Beatnik & Sons
Lipsio Carvalho e Renan Molin são sócios-proprietários da Beatnik & Sons.| Foto: divulgação.

O empresário curitibano Lipsio Carvalho é categórico quando fala de negócios. O discurso dele vai no caminho contrário ao do “crer para dar certo”. Para Carvalho, quando se trata de negócios, “não se deve acreditar em um sonho, mas no saber reagir às adversidades e as mudanças do mercado”. E é com essa justificativa que ele explica o sucesso da Beatnik & Sons.

Ao que parece, tem funcionado. A companhia, além de vender online mochilas de viagem para todo o Brasil, também expandiu suas operações para o Canadá e Estados Unidos. “Sou um crítico da cultura dos empreendedores porque eu não sou um. Aconteceu para mim e eu soube aproveitar a oportunidade, trabalhando duro e não largando tudo também”. Na declaração ele se refere a carreira dupla que levou até o começo de 2019, em agências de publicidade, quando decidiu se dedicar exclusivamente a Beatnik & Sons. A empresa, atualmente, passa por um processo de aceleração da The Fashion Zone, que integra a DMZ, considerada a maior incubadora universitária do mundo no ranking da UBI Global.

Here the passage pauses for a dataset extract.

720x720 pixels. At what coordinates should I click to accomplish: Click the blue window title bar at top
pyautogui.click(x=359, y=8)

A entrada no programa ajudará a empresa de Curitiba a ampliar sua caminhada internacional. “O programa tem duração de um ano. Com ele teremos acesso a toda a rede de suporte da Ryerson Fashion Zone e DMZ. Eles irão nos conectar em sua rede de mentoria e venture capital, além de oferecer suporte no desenvolvimento de novos produtos e do próprio negócio”, explica Lipsio.

A Beatnik & Sons, que começou com um investimento de R$ 10 mil, fatura mais de R$ 1 milhão por ano. Em 2018, o caixa fechou em R$ 1,8 milhão com a venda de mais de 4,3 mil mochilas no período. Em 2019, a soma já ultrapassa 8 mil unidades e o faturamento supera os R$ 4 milhões. A empresa projeta vendas de 100 peças ao dia e um faturamento de R$ 14 milhões por ano até 2022.

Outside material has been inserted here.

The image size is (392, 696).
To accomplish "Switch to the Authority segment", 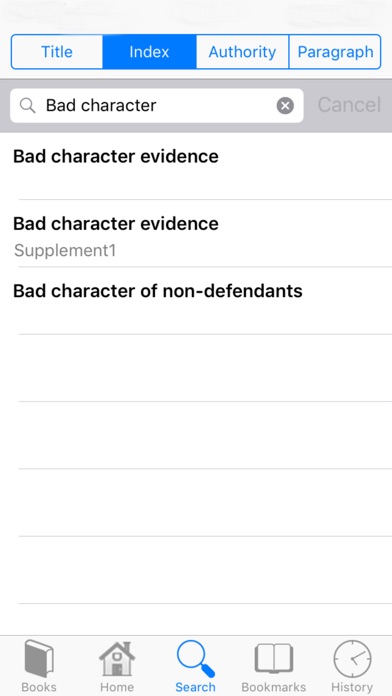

A produção da Beatnik & Sons é feita em Curitiba e os materiais utilizados nas mochilas são 100% nacionais. Um gerente de produção e quatro costureiras levam até 72 horas para produzir uma unidade talhada em couro tipo exportação, sem uso de metais pesados. Os materiais de alta qualidade utilizados permitem a garantia vitalícia das peças. Além do ganho fixo, as costureiras também recebem por unidade produzida, o que ajuda o negócio a se manter justo e responsável.

Como tudo começou

A empresa de Lipsio surgiu em 2016. “Eu, e meu sócio Renan Molin, investimos no que fazemos de melhor, que é marketing, aliado a um bom produto”, disse. “Gostamos de coisas bonitas, produtos bem pensados. Também de viajar. Mochila não tem grade, é fácil de administrar e a questão de vender online nos permitiu ter uma mobilidade muito boa”, explicou o empresário.

Com o site no ar, os primeiros 30 dias de operação concretizaram 12 mochilas vendidas. Os produtos eram encaixotados de casa. “Com o tempo ficou inviável e tivemos que terceirizar estoque e logística”, disse. Depois, tudo foi crescendo organicamente.

No Canadá e nos Estados Unidos a experiência vem sendo replicada. “Nosso processo de lançamento é o inverso do mercado. Prototipamos e lançamos o produto antes de produzirmos em massa. O comércio eletrônico permite essa prática. Assim, sentimos o público e, com os dados, sabemos se as mochilas vão performar. Isso faz com que a curva ABC de venda fique sempre atualizada”, arremata Lipsio.

Sobre os desafios para o futuro, ele demarca um pessoal: que o mercado externo da Beatnik & Sons ultrapasse o nacional em 2020. “A gente já estava namorando a saída do Brasil desde 2017, já que a rentabilidade é maior fora, porque os impostos são menores e os processos mais facilitados. Mas empreender é um exercício de humildade diário”, finaliza.